▸ DATASET ROWS
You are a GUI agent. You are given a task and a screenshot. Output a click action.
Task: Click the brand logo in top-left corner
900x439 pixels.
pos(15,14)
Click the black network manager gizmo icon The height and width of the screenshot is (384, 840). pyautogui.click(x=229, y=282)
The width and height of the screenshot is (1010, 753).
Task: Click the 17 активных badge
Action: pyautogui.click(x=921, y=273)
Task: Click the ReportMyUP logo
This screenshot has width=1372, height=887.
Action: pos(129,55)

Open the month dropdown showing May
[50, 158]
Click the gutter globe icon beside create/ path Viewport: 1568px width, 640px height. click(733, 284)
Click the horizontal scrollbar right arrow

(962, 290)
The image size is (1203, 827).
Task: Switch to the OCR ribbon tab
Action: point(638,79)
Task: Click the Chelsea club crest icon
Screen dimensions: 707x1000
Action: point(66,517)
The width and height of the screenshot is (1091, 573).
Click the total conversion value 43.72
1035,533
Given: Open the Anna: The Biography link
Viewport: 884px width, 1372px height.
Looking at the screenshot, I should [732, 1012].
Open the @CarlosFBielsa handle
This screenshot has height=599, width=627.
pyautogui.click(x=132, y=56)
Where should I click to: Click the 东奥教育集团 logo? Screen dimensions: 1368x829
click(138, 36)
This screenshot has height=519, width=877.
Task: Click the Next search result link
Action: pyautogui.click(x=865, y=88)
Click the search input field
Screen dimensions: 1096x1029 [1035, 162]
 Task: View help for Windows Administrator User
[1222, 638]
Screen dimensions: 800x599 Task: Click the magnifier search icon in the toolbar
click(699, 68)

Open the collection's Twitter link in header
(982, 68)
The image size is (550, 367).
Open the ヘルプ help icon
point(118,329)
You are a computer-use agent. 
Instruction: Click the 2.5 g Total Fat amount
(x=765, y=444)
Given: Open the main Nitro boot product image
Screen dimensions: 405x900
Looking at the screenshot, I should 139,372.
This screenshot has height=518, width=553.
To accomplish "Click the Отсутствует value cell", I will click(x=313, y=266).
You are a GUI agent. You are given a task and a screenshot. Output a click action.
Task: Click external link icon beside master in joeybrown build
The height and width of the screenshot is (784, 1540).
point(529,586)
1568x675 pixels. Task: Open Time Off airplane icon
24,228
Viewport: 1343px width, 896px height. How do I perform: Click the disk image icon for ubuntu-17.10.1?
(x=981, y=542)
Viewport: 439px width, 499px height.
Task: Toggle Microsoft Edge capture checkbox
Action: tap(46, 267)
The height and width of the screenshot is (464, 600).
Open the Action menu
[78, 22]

▸ PROBLEM DETAILS
Could you rewrite the entries from the line containing "Where should I" through the end of the entries, both included, with "icon" changed to "button" and nothing else altered?

▸ TASK OUTPUT
Where should I click to: Click the 东奥教育集团 logo? Screen dimensions: 1368x829
click(138, 36)
This screenshot has height=519, width=877.
Task: Click the Next search result link
Action: pyautogui.click(x=865, y=88)
Click the search input field
Screen dimensions: 1096x1029 [1035, 162]
 Task: View help for Windows Administrator User
[1222, 638]
Screen dimensions: 800x599 Task: Click the magnifier search button in the toolbar
click(699, 68)

Open the collection's Twitter link in header
(982, 68)
The image size is (550, 367).
Open the ヘルプ help button
point(118,329)
You are a computer-use agent. 
Instruction: Click the 2.5 g Total Fat amount
(x=765, y=444)
Given: Open the main Nitro boot product image
Screen dimensions: 405x900
Looking at the screenshot, I should 139,372.
This screenshot has height=518, width=553.
To accomplish "Click the Отсутствует value cell", I will click(x=313, y=266).
You are a GUI agent. You are given a task and a screenshot. Output a click action.
Task: Click external link button beside master in joeybrown build
The height and width of the screenshot is (784, 1540).
point(529,586)
1568x675 pixels. Task: Open Time Off airplane button
24,228
Viewport: 1343px width, 896px height. How do I perform: Click the disk image button for ubuntu-17.10.1?
(x=981, y=542)
Viewport: 439px width, 499px height.
Task: Toggle Microsoft Edge capture checkbox
Action: tap(46, 267)
The height and width of the screenshot is (464, 600).
Open the Action menu
[78, 22]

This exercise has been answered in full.